Introduction and objectives
The management of stage T1 renal cell carcinoma (RCC) has shifted toward nephron-sparing surgery (NSS) and minimally invasive surgery (MIS), but contemporary, country-level data from Spain are scarce. We sought to describe real-world treatment patterns for T1 RCC across Spanish centres.
Material and methods
Multicentre retrospective descriptive study using the Spanish National Registry of Localized Renal Cancer during 2024. Adults with clinical stage T1 renal masses treated with surgery, ablation or active surveillance (AS) were included. Descriptive statistics were applied.

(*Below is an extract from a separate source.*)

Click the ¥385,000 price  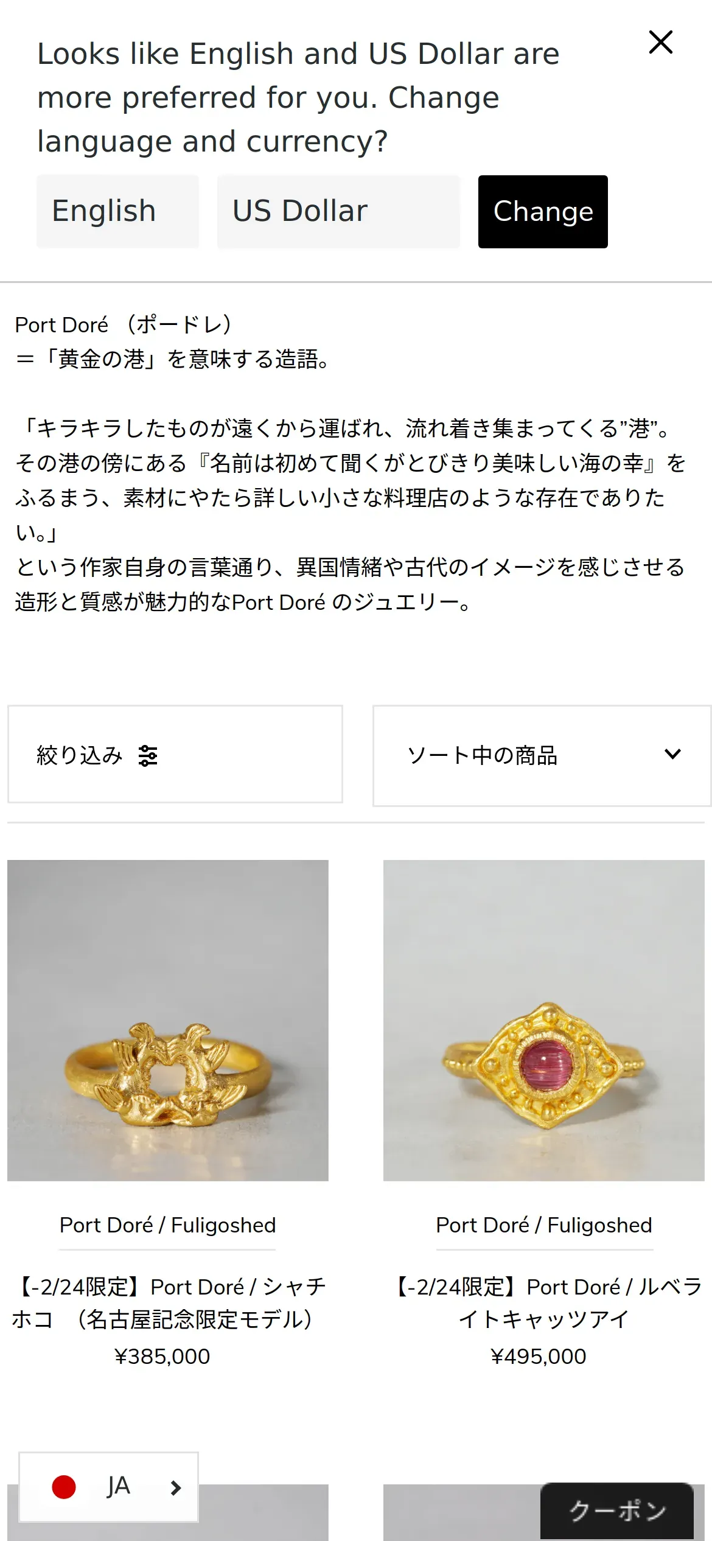tap(162, 1357)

Primary outcomes were management strategy, surgical approach, type of procedure and pathological results; secondary outcomes included intraoperative details.
Results
A total of 1,121 patients were analysed (71.5% cT1a). Management consisted of surgery in 82.6%, ablation in 9.5% and AS in 7.3%. Among operated patients, partial nephrectomy (PN) accounted for 65.0% overall (74.5% in cT1a; 46.7% in cT1b). MIS predominated (92.3%: 58.4% laparoscopic, 33.9% robotic). The leading reason to perform radical nephrectomy (RN) was technical infeasibility (56.8%). Median warm ischaemia time was 16 min (IQR 0-23). Histology showed clear cell RCC 61.1% and benign lesions 12.4%. Final pathology was pT1a 66.1%, pT1b 25.2%; upstaging occurred in 8.6% (mainly pT3a), more frequently in cT1b.
Conclusions
In Spain, most T1 RCCs are treated surgically with a high adoption of PN for cT1a and widespread MIS. RN remains common in cT1b primarily for anatomical/technical reasons, suggesting variability in access to robotic platforms and subspecialised teams. These data provide a national benchmark and support initiatives to optimise NSS access, resource allocation, and referral pathways.